Strategies for keeping VM sprawl from taking over your agency
When military forces go on a mission, they do so with controlled, strategic approaches designed to leave nothing to chance. Action is targeted, contained and precise.
If only the same could be said about agency IT networks.
To be fair, managing federal IT networks has always been a monumental task. They have traditionally been massive, monolithic systems that require significant resources to maintain.
One would think that this situation would have improved with the advent of virtualization, but the opposite has proved to be true. In many agencies, the rise of the virtual machine has led to massive VM sprawl, which wastes resources and storage capacity because of a lack of oversight and control over VM resource provisioning. Left unattended, VM sprawl can wreak havoc on network performance and, in some instances, can result in serious complications -- from degraded network and application performance to network downtime.
VM sprawl is the result of multiple factors. Specifically, oversized VMs that were provisioned with more resources than necessary can waste storage and compute resources. Overallocation of RAM can also cause ballooning and performance degradation, while idle VMs are literal wastes of space that take up computer and storage resources.
There are two ways to successfully combat VM sprawl. First, administrators should put processes and policies in place to prevent it from happening. Even then, however, VM sprawl may occur, which makes it imperative that administrators also establish a second line of defense that keeps it in check during day-to-day operations.
Let’s take a closer look at strategies that can be implemented during Phase One -- the process phase -- and Phase Two -- the operational phase.
The best way to get an early handle on VM sprawl is to define specific policies and processes. This first step involves a combination of five different approaches, all designed to stop VM sprawl before it has a chance to spread.
- Establish role-based access control policies that clearly articulate who has the authority to create new VMs. These can be applied to both individuals or, if necessary, entire departments. This strategy can greatly reduce the creation of unnecessary rogue VMs and snapshots.
- Allocate resources based on actual utilization. VM sprawl is caused by poorly sized resource allocation. Implement a policy where resources are frequently and automatically monitored and adjust allocation as necessary.
- Challenge oversized VM requests. Following on from points one and two, administrators should demand justification for any potentially oversized VMs.
- Create standard VM categories. While not all VMs are created equal or easily defined, creating standard categories can help filter out abnormal or oversized VM requests. Categories could include storage, databases, applications, etc.
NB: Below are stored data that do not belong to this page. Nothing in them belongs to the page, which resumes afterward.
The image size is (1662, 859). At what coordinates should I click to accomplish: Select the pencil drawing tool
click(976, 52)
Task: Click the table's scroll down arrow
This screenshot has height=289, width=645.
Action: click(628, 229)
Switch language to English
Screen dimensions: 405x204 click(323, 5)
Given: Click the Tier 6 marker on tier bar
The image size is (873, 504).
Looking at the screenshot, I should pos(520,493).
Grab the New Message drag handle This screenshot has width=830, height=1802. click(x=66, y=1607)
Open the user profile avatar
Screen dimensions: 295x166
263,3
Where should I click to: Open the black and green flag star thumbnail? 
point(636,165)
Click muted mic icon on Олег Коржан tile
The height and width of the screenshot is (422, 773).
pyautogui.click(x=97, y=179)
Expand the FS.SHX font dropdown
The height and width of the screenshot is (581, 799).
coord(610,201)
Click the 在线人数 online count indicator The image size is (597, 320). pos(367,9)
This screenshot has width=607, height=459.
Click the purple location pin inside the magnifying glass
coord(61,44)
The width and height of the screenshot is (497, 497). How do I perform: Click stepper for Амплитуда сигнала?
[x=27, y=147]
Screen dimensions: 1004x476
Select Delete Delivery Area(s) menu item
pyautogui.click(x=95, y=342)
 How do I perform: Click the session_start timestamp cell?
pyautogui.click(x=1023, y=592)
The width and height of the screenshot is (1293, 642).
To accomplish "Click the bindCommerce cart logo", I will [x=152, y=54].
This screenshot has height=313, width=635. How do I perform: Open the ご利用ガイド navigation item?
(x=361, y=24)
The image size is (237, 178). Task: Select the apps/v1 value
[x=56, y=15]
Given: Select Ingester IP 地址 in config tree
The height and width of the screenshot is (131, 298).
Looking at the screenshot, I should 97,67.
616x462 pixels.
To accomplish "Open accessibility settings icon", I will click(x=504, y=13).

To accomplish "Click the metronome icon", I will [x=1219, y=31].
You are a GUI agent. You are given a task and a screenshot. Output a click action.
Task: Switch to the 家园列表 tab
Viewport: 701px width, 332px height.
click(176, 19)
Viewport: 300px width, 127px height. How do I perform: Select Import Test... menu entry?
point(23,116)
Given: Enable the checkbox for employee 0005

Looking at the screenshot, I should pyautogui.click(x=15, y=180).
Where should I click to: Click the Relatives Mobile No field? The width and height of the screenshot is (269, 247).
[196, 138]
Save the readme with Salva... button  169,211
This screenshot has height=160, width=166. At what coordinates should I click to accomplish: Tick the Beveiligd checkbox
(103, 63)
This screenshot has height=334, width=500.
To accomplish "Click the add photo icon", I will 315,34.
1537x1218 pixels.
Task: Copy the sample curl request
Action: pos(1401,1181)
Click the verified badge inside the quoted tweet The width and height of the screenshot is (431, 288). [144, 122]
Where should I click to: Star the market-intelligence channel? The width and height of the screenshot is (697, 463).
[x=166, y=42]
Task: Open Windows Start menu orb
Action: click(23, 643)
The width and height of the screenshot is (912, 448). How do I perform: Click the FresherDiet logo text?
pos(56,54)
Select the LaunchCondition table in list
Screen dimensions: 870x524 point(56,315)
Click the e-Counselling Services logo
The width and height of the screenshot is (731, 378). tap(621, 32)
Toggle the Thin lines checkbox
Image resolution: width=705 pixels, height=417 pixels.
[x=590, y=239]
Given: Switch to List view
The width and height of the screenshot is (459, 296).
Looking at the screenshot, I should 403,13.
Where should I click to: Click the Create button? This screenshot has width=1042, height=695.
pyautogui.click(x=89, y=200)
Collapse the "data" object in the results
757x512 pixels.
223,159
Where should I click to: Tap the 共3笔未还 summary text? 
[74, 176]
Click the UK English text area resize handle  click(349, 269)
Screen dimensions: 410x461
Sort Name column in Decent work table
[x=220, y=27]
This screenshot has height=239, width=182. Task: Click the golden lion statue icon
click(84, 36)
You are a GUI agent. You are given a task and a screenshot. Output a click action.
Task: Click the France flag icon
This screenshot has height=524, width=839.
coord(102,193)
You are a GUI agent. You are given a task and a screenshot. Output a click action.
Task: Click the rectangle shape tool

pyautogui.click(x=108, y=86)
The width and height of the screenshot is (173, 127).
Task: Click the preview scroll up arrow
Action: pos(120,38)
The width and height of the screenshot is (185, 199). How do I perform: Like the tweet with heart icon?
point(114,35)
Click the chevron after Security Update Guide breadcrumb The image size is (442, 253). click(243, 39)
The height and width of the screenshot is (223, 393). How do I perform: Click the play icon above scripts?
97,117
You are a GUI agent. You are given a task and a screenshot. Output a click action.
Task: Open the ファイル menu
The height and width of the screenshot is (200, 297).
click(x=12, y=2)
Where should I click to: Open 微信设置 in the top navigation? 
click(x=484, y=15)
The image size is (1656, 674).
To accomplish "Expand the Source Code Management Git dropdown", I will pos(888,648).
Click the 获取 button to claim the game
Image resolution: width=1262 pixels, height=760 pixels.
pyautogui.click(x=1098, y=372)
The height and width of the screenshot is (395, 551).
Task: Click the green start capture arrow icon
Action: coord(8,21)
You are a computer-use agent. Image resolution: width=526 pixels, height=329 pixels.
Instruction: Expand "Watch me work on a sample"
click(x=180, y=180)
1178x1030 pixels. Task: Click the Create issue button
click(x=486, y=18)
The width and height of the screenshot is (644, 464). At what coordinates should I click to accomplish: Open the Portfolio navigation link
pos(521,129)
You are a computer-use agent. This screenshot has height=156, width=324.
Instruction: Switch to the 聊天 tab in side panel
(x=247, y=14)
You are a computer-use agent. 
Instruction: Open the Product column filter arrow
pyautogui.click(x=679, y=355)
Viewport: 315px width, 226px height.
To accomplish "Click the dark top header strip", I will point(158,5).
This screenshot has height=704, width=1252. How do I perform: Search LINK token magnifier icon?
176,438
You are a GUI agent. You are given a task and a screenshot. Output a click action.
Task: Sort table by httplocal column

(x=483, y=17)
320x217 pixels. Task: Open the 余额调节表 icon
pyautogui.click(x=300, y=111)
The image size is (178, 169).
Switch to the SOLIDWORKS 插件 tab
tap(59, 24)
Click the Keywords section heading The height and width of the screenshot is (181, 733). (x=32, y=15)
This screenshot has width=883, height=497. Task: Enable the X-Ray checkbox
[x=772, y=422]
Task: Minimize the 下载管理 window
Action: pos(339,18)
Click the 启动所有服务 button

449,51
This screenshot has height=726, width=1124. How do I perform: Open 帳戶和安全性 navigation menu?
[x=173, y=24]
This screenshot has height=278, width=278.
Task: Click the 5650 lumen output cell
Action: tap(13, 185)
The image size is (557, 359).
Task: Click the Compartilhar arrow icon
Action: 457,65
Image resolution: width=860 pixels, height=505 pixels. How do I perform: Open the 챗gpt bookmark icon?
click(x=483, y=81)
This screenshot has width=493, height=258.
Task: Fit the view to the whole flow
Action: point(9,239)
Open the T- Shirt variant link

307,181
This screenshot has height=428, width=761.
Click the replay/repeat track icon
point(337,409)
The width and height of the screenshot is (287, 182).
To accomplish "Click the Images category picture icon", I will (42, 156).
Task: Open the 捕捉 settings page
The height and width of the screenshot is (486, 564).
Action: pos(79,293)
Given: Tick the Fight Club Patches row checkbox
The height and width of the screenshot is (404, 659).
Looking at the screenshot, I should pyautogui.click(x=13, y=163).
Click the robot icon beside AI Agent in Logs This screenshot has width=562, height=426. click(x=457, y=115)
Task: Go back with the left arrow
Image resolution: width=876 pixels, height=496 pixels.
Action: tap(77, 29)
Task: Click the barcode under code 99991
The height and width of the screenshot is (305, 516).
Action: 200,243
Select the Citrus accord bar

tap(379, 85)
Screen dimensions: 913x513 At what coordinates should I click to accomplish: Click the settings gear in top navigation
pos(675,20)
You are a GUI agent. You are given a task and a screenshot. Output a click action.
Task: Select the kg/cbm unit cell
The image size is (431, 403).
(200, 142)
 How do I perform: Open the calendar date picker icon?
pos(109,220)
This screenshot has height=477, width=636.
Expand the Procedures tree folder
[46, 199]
- Implement policies regarding snapshot lifetimes. Snapshots are meant to be temporary, but too often they run for days, sometimes even weeks, continuing to use vital resources and degrading application performance. Implementing a set timeframe for snapshot deletion can help keep those pests from living beyond their usefulness.
Unfortunately, VM sprawl can occur even if these initial defenses are put in place. Therefore, it’s incumbent upon IT teams to be able to maintain a second layer of defense that addresses sprawl during operations.
Consider a scenario where a project is cancelled or delayed. Perhaps the IT team behind that project readied a batch of VMs in anticipation of the work to come, but were uninformed when the entire thing was scuttled. Those VMs may continue to sit idle, eating up precious resources.
Or, think about what happens in an environment where storage is provisioned. Capacity may appear to be freed up at the data-store level after a VM is moved around or deleted; however, the storage will not be released on the array. This can lead to out-of-storage conditions.
During operations, it’s important to use an automated approach to virtualization management that employs predictive analysis and reclamation capabilities. Using these solutions, federal IT managers can tap into data on past usage trends to optimize their current and future virtual environments. Through predictive analysis, administrators can apply what they’ve learned from historical analysis to address issues before they occur. They can also continually monitor and evaluate their virtual environments and get alerts when issues arise so problems can be remediated quickly and efficiently.
While each of these strategies by themselves can be effective in controlling VM sprawl, together they create a complete and sound foundation that can greatly improve and simplify virtualization management. They allow administrators to build powerful, yet contained, virtualized networks.
Joe Kim is executive vice president engineering and global CTO at SolarWinds.